While the Mass is generally considered to be exclusively part of the Roman Catholic liturgy, it is also very much the basis for the Lutheran liturgy. When he broke from the Catholic Church in 1521, Martin Luther had numerous concerns about Catholic policies, but not with the liturgical practices.
Thus, in 1523 when Luther produced a document describing the liturgy of the newly founded Lutheran church, he modeled it extensively on the Catholic liturgy with which he and his followers were familiar. And Luther specified that five familiar sections (Ordinaries; see below) should still be used in the original Latin, while the rest of the liturgy would now be translated into the language of the people in the congregation: German. (Incidentally, three years later, Luther made further changes to this original Lutheran liturgy; at this time, he eliminated some of the Latin pieces altogether, and the rest he translated into German hymns.) Luther’s main idea in developing the new liturgical practices was adaptability: composers and clergymen could use the Latin or the German, use more complicated arrangements for the choir or simpler versions for the congregation to sing, based on what they felt best reflected the needs and strengths of their congregation.
Many different prayers, musical items, responses, Biblical readings, and texts comprise the liturgy known as the mass. These different components fall into one of two categories: the Ordinary and the Proper. The Ordinary are those texts (which might be sung or spoken) which remain the same everyday throughout the year. The Proper are those texts which change daily. For example on Christmas Day, the entrance hymn (a Proper) sings about the birth of Jesus, but this would not be used on Easter, which focuses on Jesus’ resurrections.
Composers who choose to set to music part of the Mass generally use the Ordinary. Since the texts are used everyday, the composer’s music could then be used everyday as well. (With a musical setting of a Proper, a composer might hear his or her work only once every three years!)
The Mass in B Minor is the only musical setting of the Latin Ordinary that Bach wrote. In his Mass in B Minor, Bach sets to music the traditional five texts of the Ordinary that composers had focused upon for centuries. These are the Kyrie (in English, “Lord, have mercy”), Gloria (“Glory to God in the highest”), Credo (“I believe in one God”), Sanctus (“Holy, holy, holy Lord”), and Agnus Dei (“Lamb of God”). Bach’s setting is a little unusual in that he separates the final section of text of the Sanctus (beginning with the word “benedictus” and lumps it together with the final movement, the Agnus Dei.)

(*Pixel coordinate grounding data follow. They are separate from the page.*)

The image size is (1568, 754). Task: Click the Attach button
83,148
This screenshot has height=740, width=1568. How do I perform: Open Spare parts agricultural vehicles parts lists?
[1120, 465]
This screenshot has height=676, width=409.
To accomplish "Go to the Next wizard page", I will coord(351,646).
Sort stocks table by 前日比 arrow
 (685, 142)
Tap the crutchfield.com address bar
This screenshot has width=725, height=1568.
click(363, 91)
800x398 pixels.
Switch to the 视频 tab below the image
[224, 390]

In our day, most choirs perform and/or record the entire Mass in B Minor. But there is no evidence that Bach ever arranged for a complete performance of all the movements. Instead, movements were performed individually or in smaller groups at different times and places. This really is no surprise, since the movements were written at different times, rather than as one large collection. The idea of a recital or public concert is a fairly recent one, and sacred music (music for church) would never have been performed outside of a church service in Bach’s day. So when you think about it, the fact that the Mass in B Minor was not performed in its entirety in Bach’s time makes sense – these five musical pieces alone take almost two hours to perform, and that doesn’t include all the additional prayers, readings, and the Propers. A complete performance as part of the Catholic or Lutheran service could take well more than three hours!
Recent discoveries and work in Bach scholarship (during the 1990’s – that’s actually pretty recent) now leads us to believe that, in fact, the Mass in B Minor was the last composition Bach worked on before he died, displacing The Art of the Fugue (Kunst der Fuge) from that claim; furthermore, scholars now think that Bach might have been considering the five separates movements as part of the single entity, which we know call the Mass in B Minor.